Re: [sqlsmith] stuck spinlock in pg_stat_get_wal_receiver after OOM

From: Tom Lane <tgl(at)sss(dot)pgh(dot)pa(dot)us>
To: Alvaro Herrera <alvherre(at)alvh(dot)no-ip(dot)org>
Cc: Andres Freund <andres(at)anarazel(dot)de>, Andreas Seltenreich <seltenreich(at)gmx(dot)de>, pgsql-hackers(at)postgresql(dot)org, Michael Paquier <michael(dot)paquier(at)gmail(dot)com>
Subject: Re: [sqlsmith] stuck spinlock in pg_stat_get_wal_receiver after OOM
Date: 2017-10-03 16:30:02
Message-ID: 22735.1507048202@sss.pgh.pa.us
Views: Raw Message | Whole Thread | Download mbox | Resend email
Thread:
Lists: pgsql-hackers

Alvaro Herrera <alvherre(at)alvh(dot)no-ip(dot)org> writes:
> Tom Lane wrote:
>> Alvaro Herrera <alvherre(at)alvh(dot)no-ip(dot)org> writes:
>>> I think the latch is only used locally. Seems that it was only put in
>>> shmem to avoid a separate variable ...
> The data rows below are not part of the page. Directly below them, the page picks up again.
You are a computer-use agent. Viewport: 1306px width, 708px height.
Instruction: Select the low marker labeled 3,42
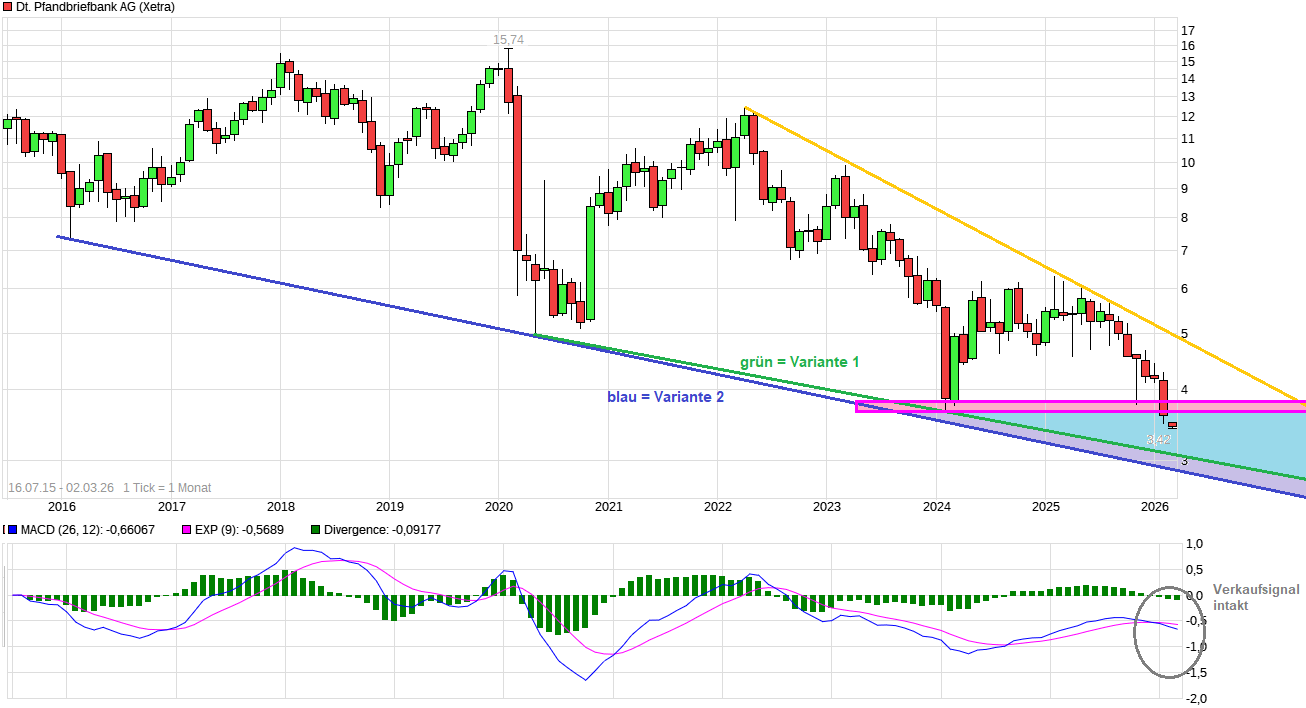(1159, 438)
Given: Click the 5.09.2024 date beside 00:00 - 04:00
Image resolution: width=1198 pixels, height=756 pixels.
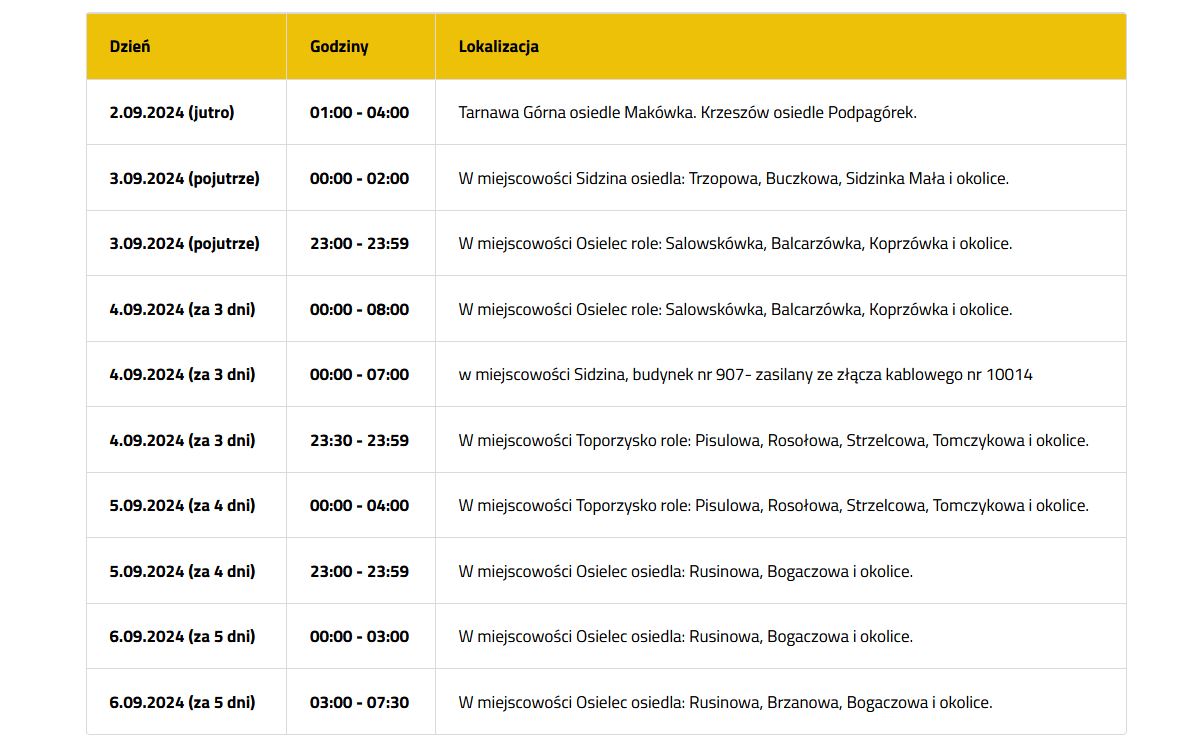Looking at the screenshot, I should point(182,505).
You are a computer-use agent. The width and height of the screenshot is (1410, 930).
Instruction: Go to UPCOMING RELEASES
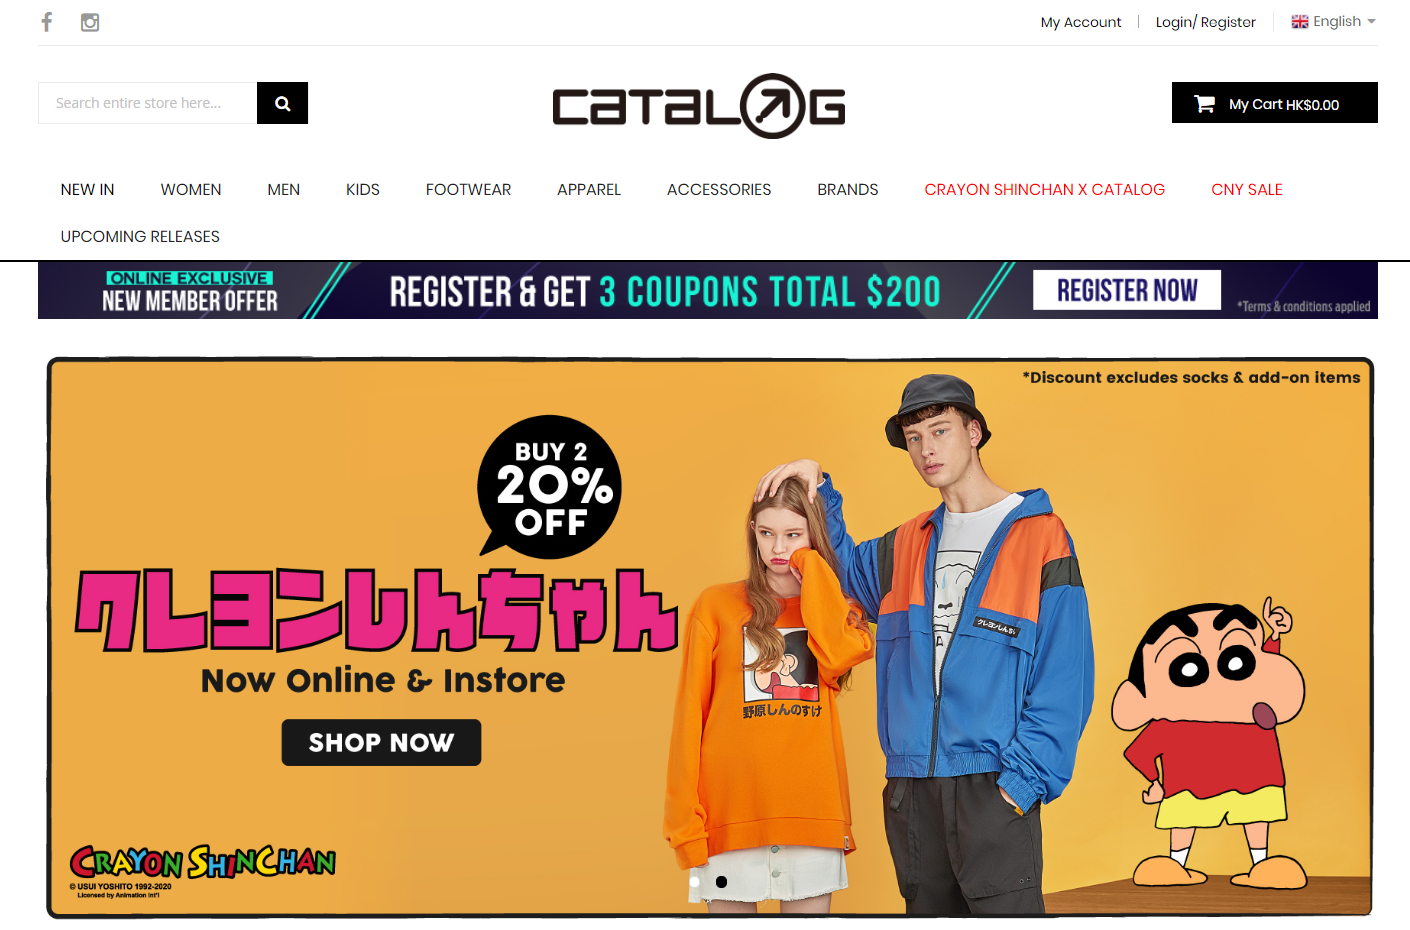[140, 237]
>> Hm, I'm strongly tempted to move it to a separate static variable then.

Oh, wait, look at

/*
* Wake up the walreceiver main loop.
*
* This is called by the startup process whenever interesting xlog records
* are applied, so that walreceiver can check if it needs to send an apply
* notification back to the master which may be waiting in a COMMIT with
* synchronous_commit = remote_apply.
*/
void
WalRcvForceReply(void)
{
WalRcv->force_reply = true;
if (WalRcv->latch)
SetLatch(WalRcv->latch);
}

So that's trouble waiting to happen, for sure. At the very least we
need to do a single fetch of WalRcv->latch, not two. I wonder whether
even that is sufficient, though: this coding requires an atomic fetch of
a pointer, which is something we generally don't assume to be safe.
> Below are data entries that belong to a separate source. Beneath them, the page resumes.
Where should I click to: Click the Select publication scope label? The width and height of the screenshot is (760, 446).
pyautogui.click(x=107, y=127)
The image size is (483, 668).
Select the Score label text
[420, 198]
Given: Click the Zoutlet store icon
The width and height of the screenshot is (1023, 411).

I'm inclined to think that it'd be a good idea to move the set and
clear of the latch field into the nearby spinlock critical sections,
and then change WalRcvForceReply to look like

void
WalRcvForceReply(void)
{
Latch *latch;

WalRcv->force_reply = true;
/* fetching the latch pointer might not be atomic, so use spinlock */
SpinLockAcquire(&WalRcv->mutex);
latch = WalRcv->latch;
SpinLockRelease(&WalRcv->mutex);
if (latch)
SetLatch(latch);
}

This still leaves us with a hazard of applying SetLatch to the latch
of a PGPROC that is no longer the walreceiver's, but I think that's
okay (and we have the same problem elsewhere). At worst it leads to
an extra wakeup of the next process using that PGPROC.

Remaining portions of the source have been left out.